As I reluctantly decided to head homeward y three swans flew over – the bright sunlight behind them meant that I couldn’t tell whether they were Whooper or Bewick but I like to think they were Whooper.

How lucky I a20161201_175102m to have spent a morning enjoying  the beauty of nature and to spend the afternoon working with the freshly cut willow.

 

Lovely lemon verbena

I have growing lemon verbena for years, have read numerous recipes but never quite got round to using it until by chance I came across Hugh Fearnley-Whittingstall’s recipe for Verbena Lemonade made with crushed leaves of lemon verbena infused in hot water with a couple of tablespoons of sugar. I gave it a go and it has quickly become a favourite – really quick and easy to make and delicious to drink.  Once made it can be stored in the fridge for about a week or you could freeze it to bring a taste of summer to mid winter.

To drink squeeze lemon or lime juice and add to lemon verbena infusion – I find 2 lemons or limes add the right level of zing for a litre. Not being contented with drinking it  I have also used it to make lovely light summery jellies  served with a skim of pouring cream on the top, a few berries on the side and some shortbread. If you are feeling really organised adding  lemon or lime zest to the shortbread complements the jellies.
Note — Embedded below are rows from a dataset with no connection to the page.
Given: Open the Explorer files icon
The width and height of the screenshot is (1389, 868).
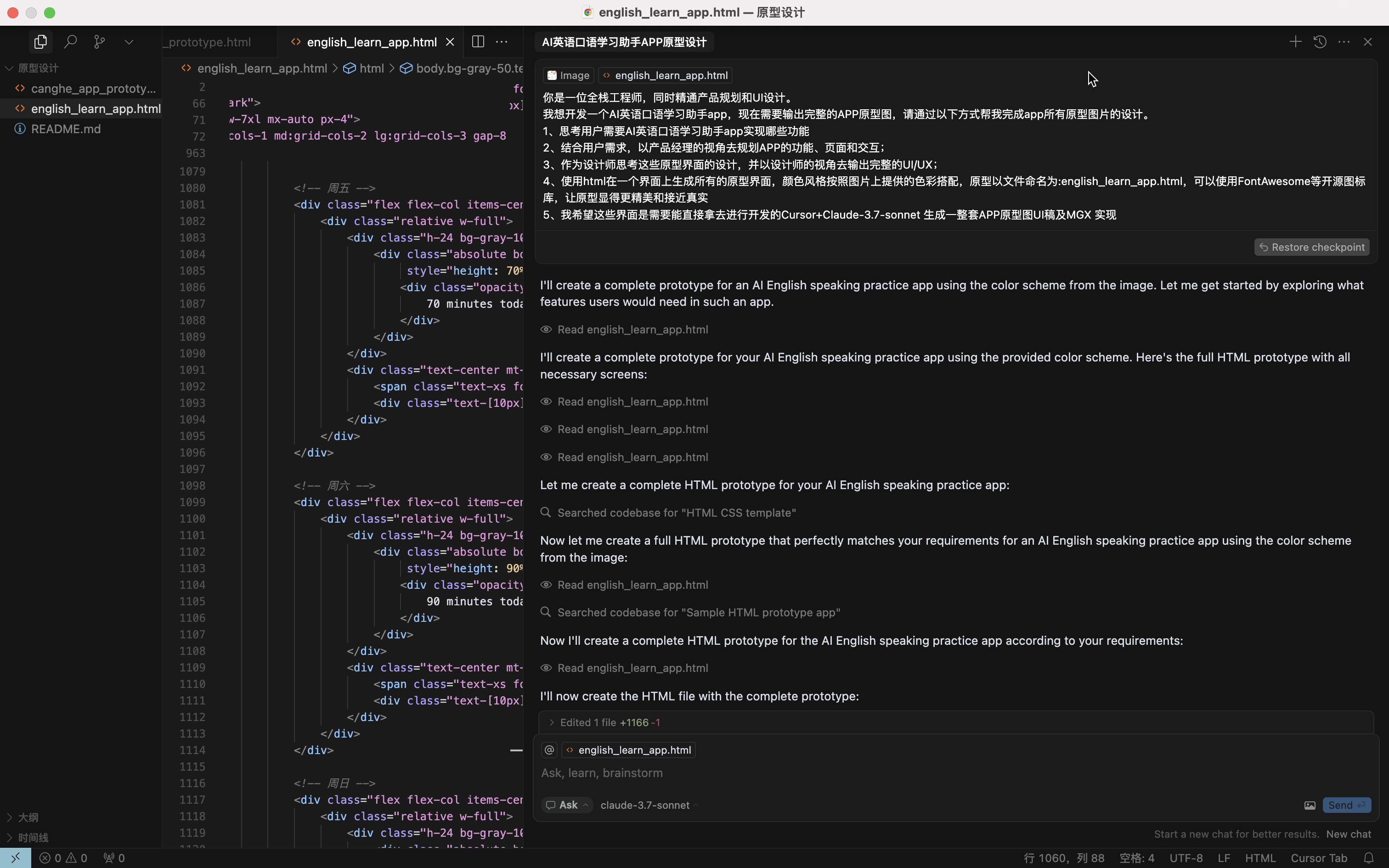Looking at the screenshot, I should [x=40, y=42].
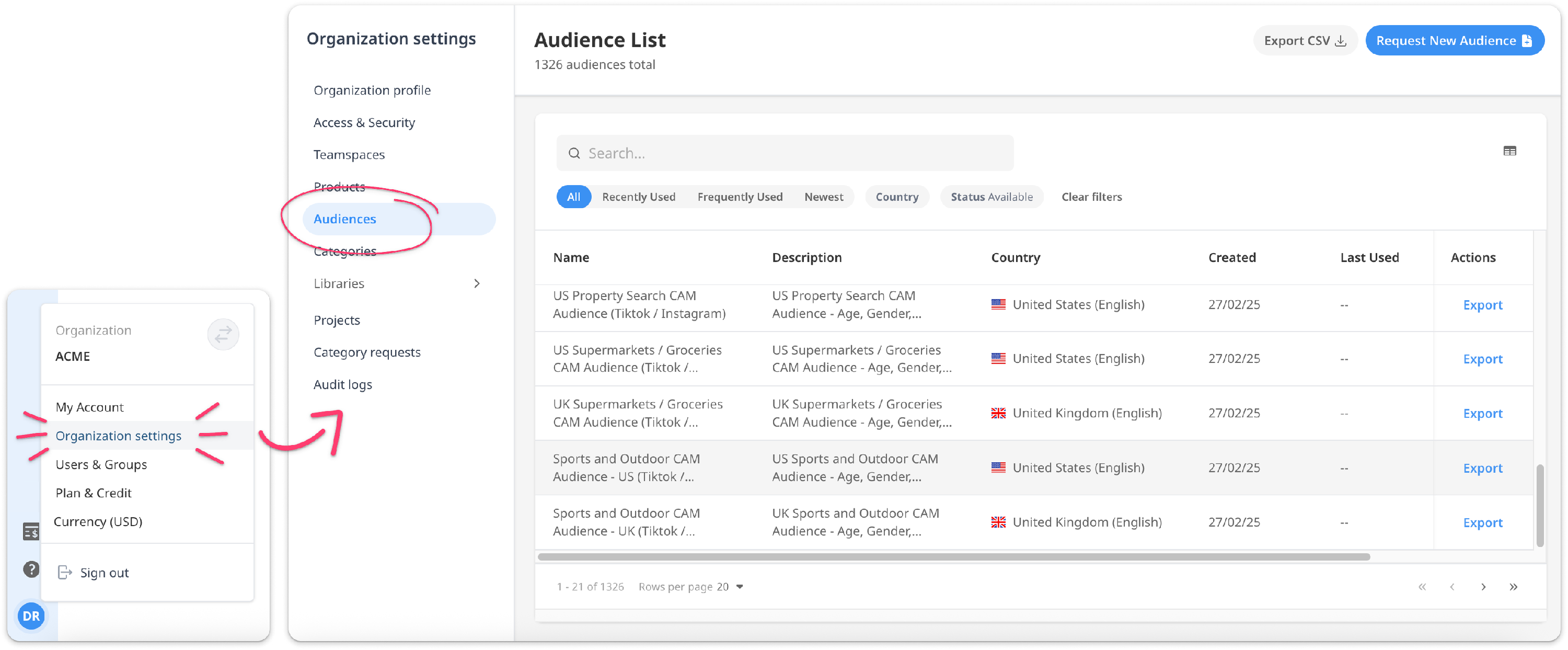Open the Rows per page dropdown
Image resolution: width=1568 pixels, height=650 pixels.
730,587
And the final use of this easy to make drink is to add a dash of gin for a summer evening tipple or for a sparkling version  pour a little lemon verbena infusion (without the lemon or lime juice) into a glass and top up with prosecco – enjoy!

 

 

The positive side of a challenge

Last weekend we headed south to act as  support team for eldest son who was taking part in Race to the Stones (http://www.racetothestones.com) a 100km journey along the ancient Ridgeway Path from just north of High Wycombe to Avebury Stone Circle.

Preparation for the event began in January and there was a bit of blow about four weeks ago when an injury meant no more running. But he rose to the challenge and decided that despite shin splints he still had to take part even if it meant walking rather than running.

It’s a part of the country I don’t know very well. It was really enjoyable discovering the area with its rolling views and learning a bit about its ancient history even if there was a bit of pressure navigating along busy roads and tiny lanes to get to the next crossing point ready to cheer and encourage participants including son number one.

As we clapped and cheered as people passed by it was an uplifting experience to see how a bit of human encouragement can ease the weary step and bring a cheery smile to what a minute or two before had been drooping shoulders and an air of despondency. We saw the warm side of human nature with one being giving another support, encouragement and help – whether fellow participants or spectators.

I have consciously avoided using the word competitor as there seemed to be so much cooperation and the only competitiveness was personal. It was the individual’s sheer will power and drive to push themselves to finish not to ‘beat’ another participant.

But what made the event even more special was the area that it passed through – a path walked by generations of people absolutely steeped in history and mysticism. Hill forts, castle mounds and amazing places like the white horse at Uffington and the stone circle at Avebury are found along the route.

We arrived at Avebury just as the sun was setting over the dry golden landscape and there was an area of peace and tranquillity around the stones. The race finish was just up the road where we watched glowing head torches bob down the hill to the finish line as all around people clapped, cheered and welcomed home those who had followed in ancient footsteps to complete the route.

At the finishing point there were scenes of jubilation, relief and pain but the overriding feeling was the sense of pride that a challenge had been met and a journey completed no matter how blistered the feet  or how sore the legs.

Our forebears worked together to create the amazing landmarks, like the stone circles, which have survived and on Saturday the spirit of cooperation continued with all involved whether watching, taking part or organising the event. If only that spirit of cooperation and human warmth and support could be evident in all walks of life and in all parts of the world.